The Breadroute boxes were provisioned from scratch. We have an internal tool (called Doomcrank) that’s kind of like Puppet or Chef, and we used that to build these boxes.
And the database isn’t much more than an “apt-get install mysql-server”.
3. Master-Master MySQL replication
Enable master-master replication between the databases in both datacenters. By master-master, I mean that we can read from and write to to either database and it will be replicated to the other.
This was my first experience with MySQL replication, and I was surprised how easy it was to setup.
Here’s my writeup of how to do master-master MySQL replication.
Phase II: The Transition
This is where we started to actually shift traffic from Slicehost to Rackspace.
1. Slowly allow Slicehost Breadroutes to also route to Rackspace Primes.
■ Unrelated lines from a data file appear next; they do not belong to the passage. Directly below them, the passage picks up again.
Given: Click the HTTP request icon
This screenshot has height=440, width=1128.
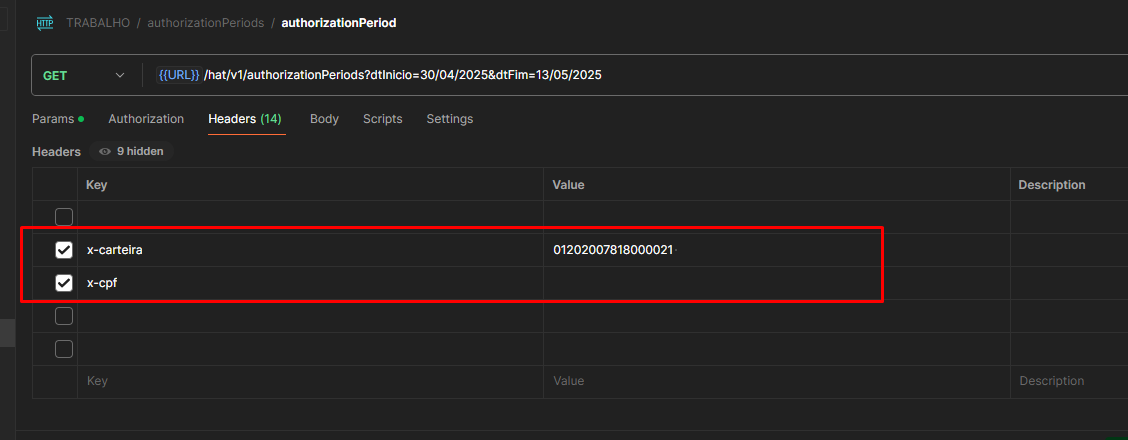Looking at the screenshot, I should pos(45,22).
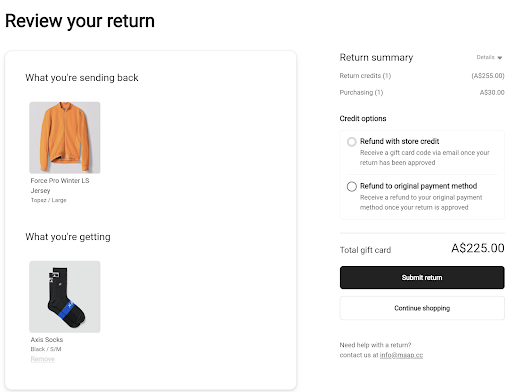Click the Purchasing (1) row
The width and height of the screenshot is (512, 392).
point(422,92)
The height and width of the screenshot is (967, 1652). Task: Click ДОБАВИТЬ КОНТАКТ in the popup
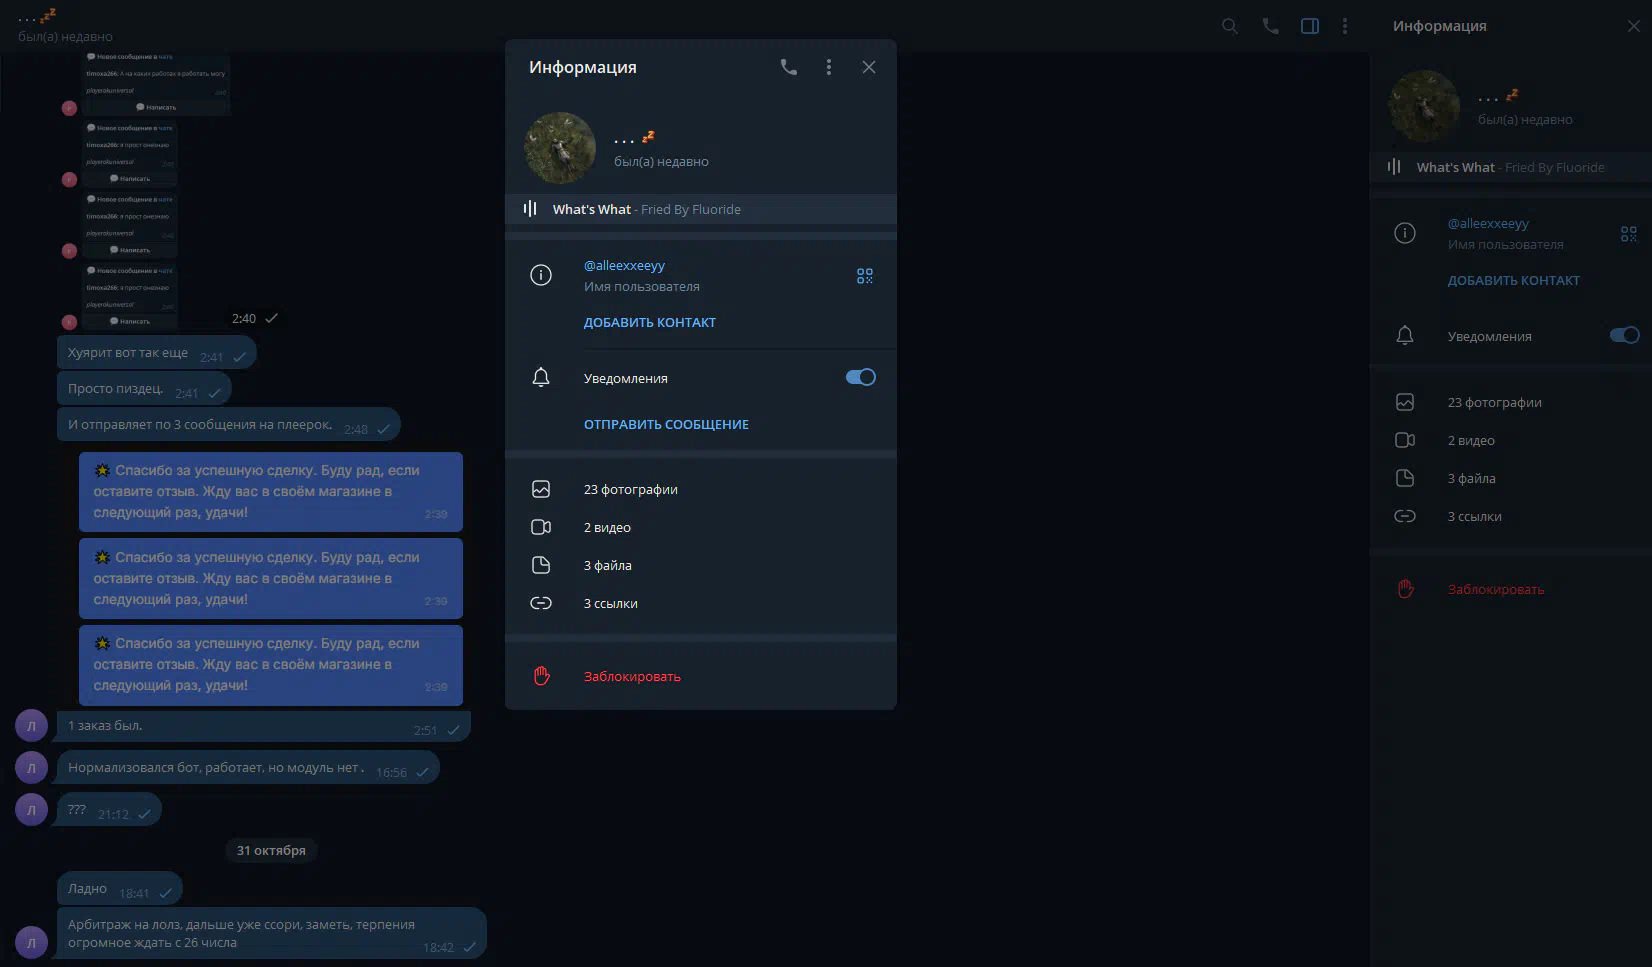tap(649, 323)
Because the Breadroutes are database-backed, we have the ability to easily control where they route their traffic. Normally they’re proxying to Primes on the local private network, but they can proxy over the public internet just the same!
2. Slowly take all Slicehost Primes out of the loop.
We verified that traffic was being served via Rackspace Primes and that things were looking good. Then we started taking Slicehost Primes out of the pool.
3. Move DNS for the service to point at the Rackspace Breadroutes.
Once all traffic was being handled by Primes in Rackspace (and all Slicehost primes were out of the loop), we shifted prime.wistia.com to point at the Rackspace Breadroutes so they would handle all incoming traffic.
Before we did this though, I edited my /etc/hosts file to map prime.wistia.com to the new Breadroutes to smoke test the whole thing.
4. Triple check everything
After everything was moved over to Rackspace, we kept a really close eye on it for an hour or so. The whole migration went so eerily well that we assumed we must have done something wrong and just hadn’t caught it.
We finally convinced ourselves that everything was right, and went out for beers at the Burren right around 6pm. We were both pretty sure this whole thing was going to take us well past midnight, so finishing early was a welcome surprise!
The nice thing about this migration was that the steps were fluid. We could easily revert any change if the slightest thing went wrong. This allowed the whole process to operate at a methodical and comfortable pace, and in my experience, that’s always very welcome when doing something this important.